▸ Texto proporcionado:
Sobre la visita a Jesucristo en el Santísimo Sacramento

“¿DÓNDE está el recién nacido Rey de los judíos?”, preguntan los tres Magos a Herodes, rey de Jerusalén. “¿Dónde está?”, repiten en su gran deseo de encontrarlo. “Hemos visto su estrella en Oriente y hemos venido a adorarle. Ah, dinos dónde está; deseamos tanto verle; ¡hemos hecho tan largo viaje para conocerle!”. Qué alegría no habrán sentido estos tres santos reyes al saber que el Salvador del mundo había nacido en Belén; con qué celeridad no habrán ido allí para descubrir a su verdadero Rey, que había hecho aparecer la maravillosa estrella que los condujo a su morada.

▸ Registros proporcionados:
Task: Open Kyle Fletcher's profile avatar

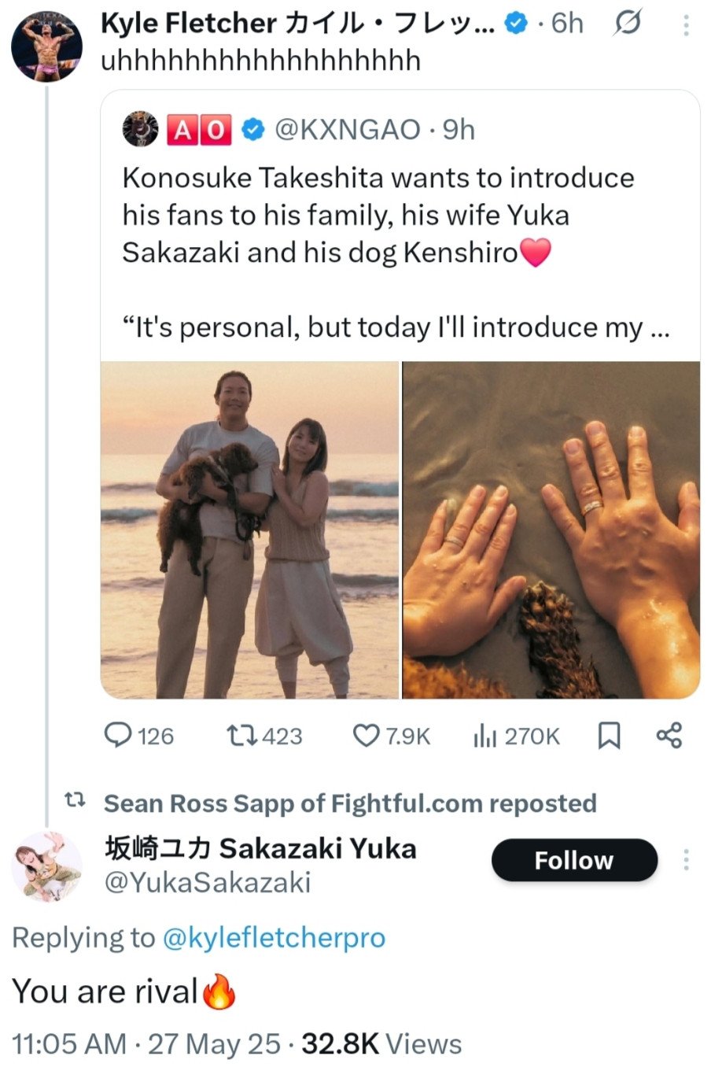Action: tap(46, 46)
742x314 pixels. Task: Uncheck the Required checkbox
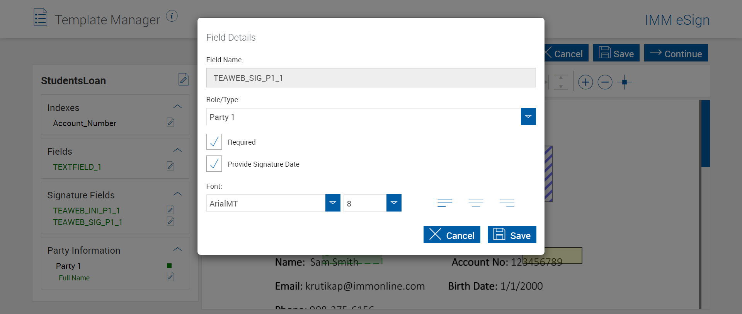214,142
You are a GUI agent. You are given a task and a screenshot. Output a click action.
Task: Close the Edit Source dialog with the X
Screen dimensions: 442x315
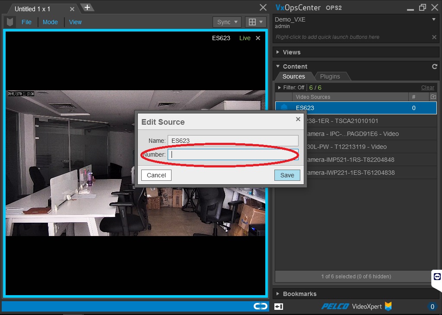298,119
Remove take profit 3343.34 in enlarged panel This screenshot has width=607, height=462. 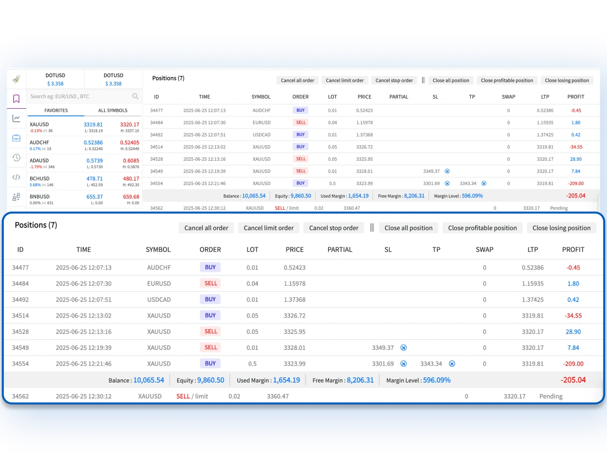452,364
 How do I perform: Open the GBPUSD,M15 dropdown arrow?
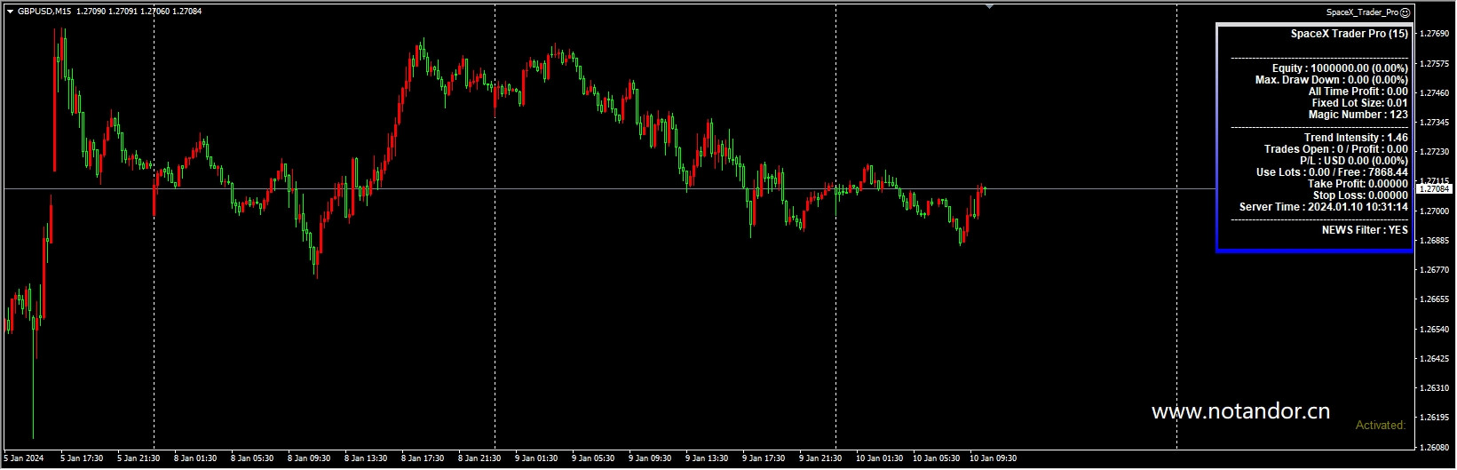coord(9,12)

▸ Instrucciones:
1. En el texto sobre la visita a Jesucristo en el Santísimo Sacramento, ¿a quién le preguntan los tres Magos dónde está el recién nacido Rey de los judíos?
2. Prosigue el texto sobre la visita a Jesucristo en el Santísimo Sacramento a partir de su última oración.

▸ Respuestas:
1. A Herodes, rey de Jerusalén.

2.
Amados cristianos, habéis oído y leído este incidente entre los muchos acontecimientos maravillosos de la vida de nuestro Dios y Salvador. Al oír o leer el relato, tal vez incluso habéis deseado fervientemente haber vivido en la época de los Apóstoles para haber tenido la dicha de ver a Nuestro Señor y Salvador. Pero debéis saber que ahora sois más felices que si hubierais vivido en la época de los Apóstoles, pues os habríais visto obligados a viajar muy lejos y a hacer muchas indagaciones para averiguar el lugar de Su morada. Pero ahora no hay necesidad de viajar lejos ni de hacer muchas averiguaciones para encontrarlo. Él está, como sabemos por la fe, en nuestras iglesias, no muy lejos de nuestros hogares. Los Magos sólo podían encontrarlo en un lugar; nosotros podemos encontrarlo en todas partes del mundo, dondequiera que se guarde el Santísimo Sacramento. ¿No somos, pues, más felices que los que vivieron en tiempos de nuestro Salvador? Sí, somos más felices que ellos; ningún alma fiel puede dudarlo. Pero, ¿podemos afirmar también que sabemos aprovechar esta felicidad?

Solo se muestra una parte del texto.